- **Extrait fourni**
—————

LONDRES, 9 février (Reuters) - Alors que les marchés boursiers chinois ont fermé jeudi et que la séance a été écourtée ce vendredi à Hong Kong pour les vacances du Nouvel An lunaire, les chiffres de l'inflation aux Etats-Unis et au Royaume-Uni seront les principaux indicateurs à suivre à partir de mardi.

Sur le front monétaire et politique, la réunion de la banque centrale russe et les élections en Indonésie seront les grands dossiers sur les marchés émergents.

Tour d'horizon des perspectives de marché dans les prochains jours:

Alors que nombre de traders tentent désespérément d'anticiper le calendrier de la première baisse des taux directeurs aux Etats-Unis, leurs prévisions se heurtent à la vigueur actuelle de l'économie et aux déclarations de banquiers centraux qui insistent sur le fait qu'il faudra davantage de preuves avant d'affirmer que la lutte contre l'inflation est terminée.

—————

- **Données fournies**
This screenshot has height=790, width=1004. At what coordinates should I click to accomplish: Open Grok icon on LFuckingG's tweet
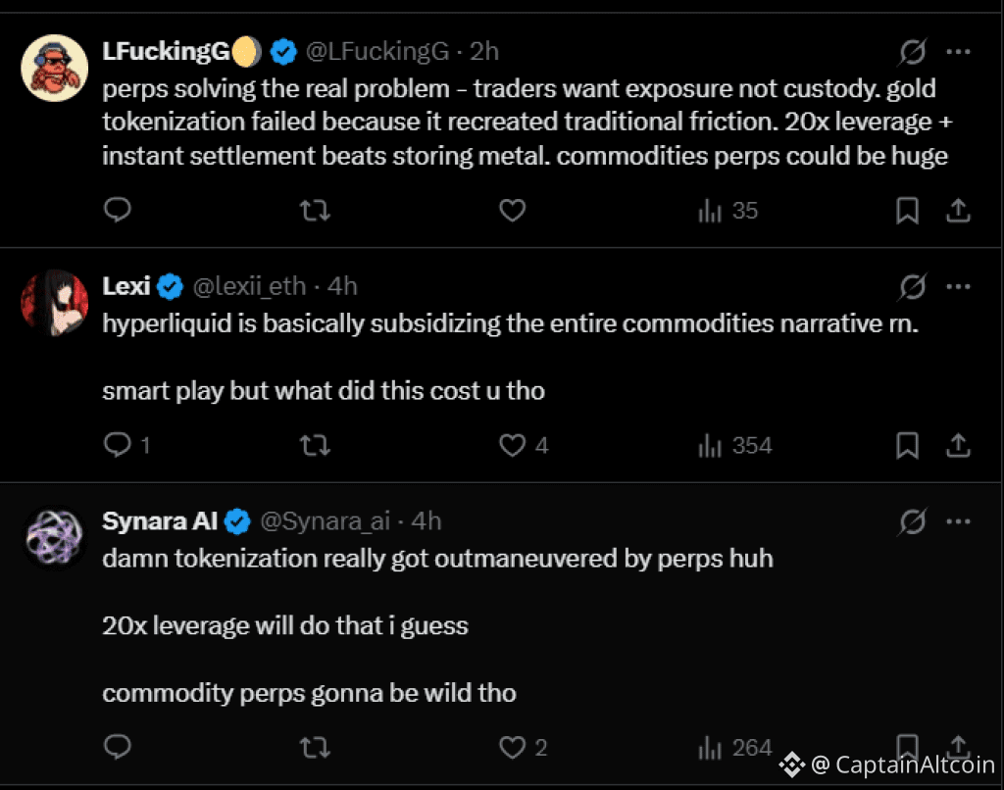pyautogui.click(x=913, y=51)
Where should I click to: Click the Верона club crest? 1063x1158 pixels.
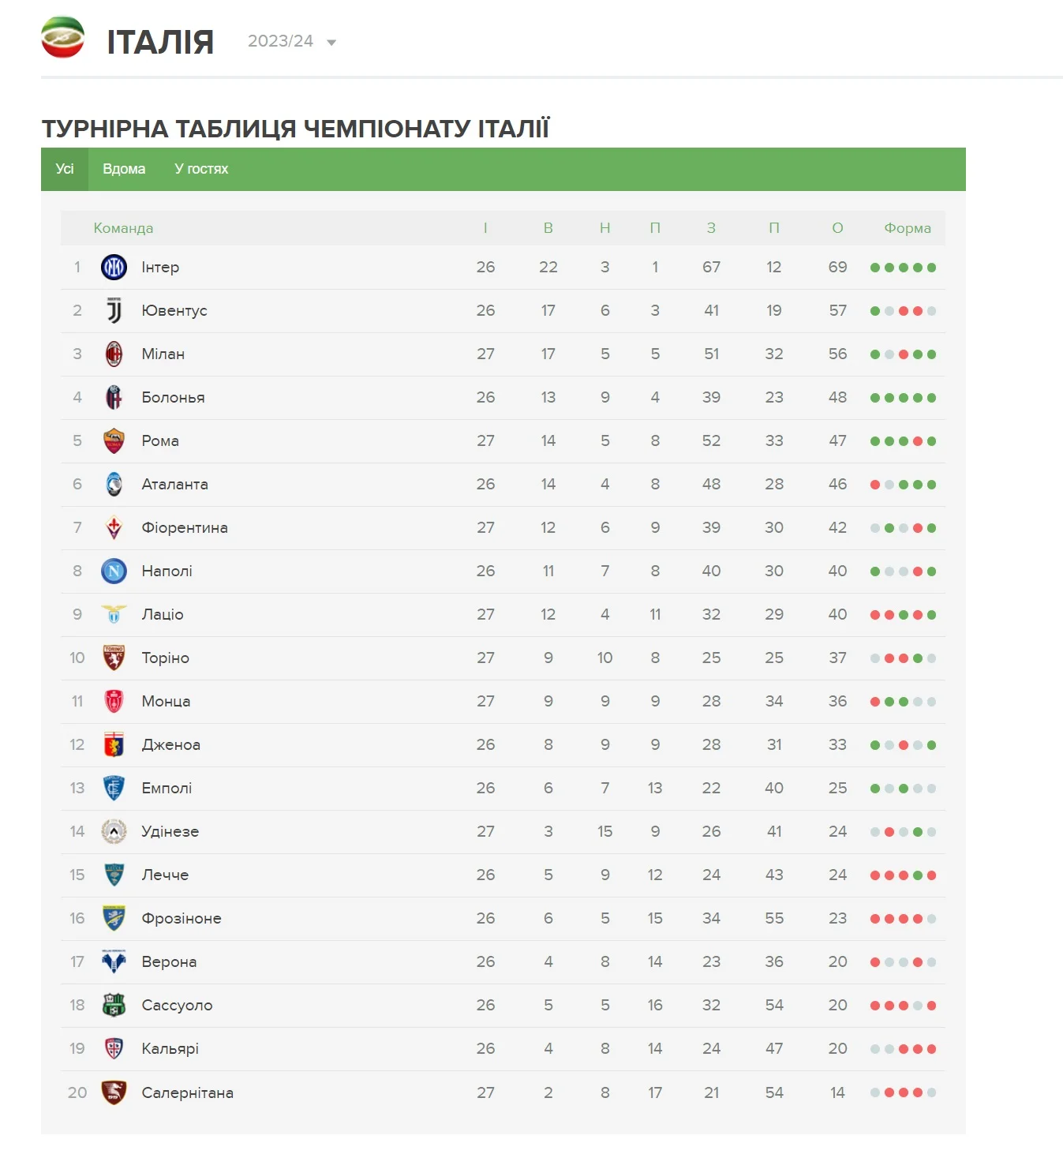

—————

- **Énoncé de l'exercice**
Extrayez l'article sur les perspectives des marchés financiers et recopiez-le en entier, sans rien y modifier.

- **Solution proposée**
LONDRES, 9 février (Reuters) - Alors que les marchés boursiers chinois ont fermé jeudi et que la séance a été écourtée ce vendredi à Hong Kong pour les vacances du Nouvel An lunaire, les chiffres de l'inflation aux Etats-Unis et au Royaume-Uni seront les principaux indicateurs à suivre à partir de mardi.

Sur le front monétaire et politique, la réunion de la banque centrale russe et les élections en Indonésie seront les grands dossiers sur les marchés émergents.

Tour d'horizon des perspectives de marché dans les prochains jours:

Alors que nombre de traders tentent désespérément d'anticiper le calendrier de la première baisse des taux directeurs aux Etats-Unis, leurs prévisions se heurtent à la vigueur actuelle de l'économie et aux déclarations de banquiers centraux qui insistent sur le fait qu'il faudra davantage de preuves avant d'affirmer que la lutte contre l'inflation est terminée.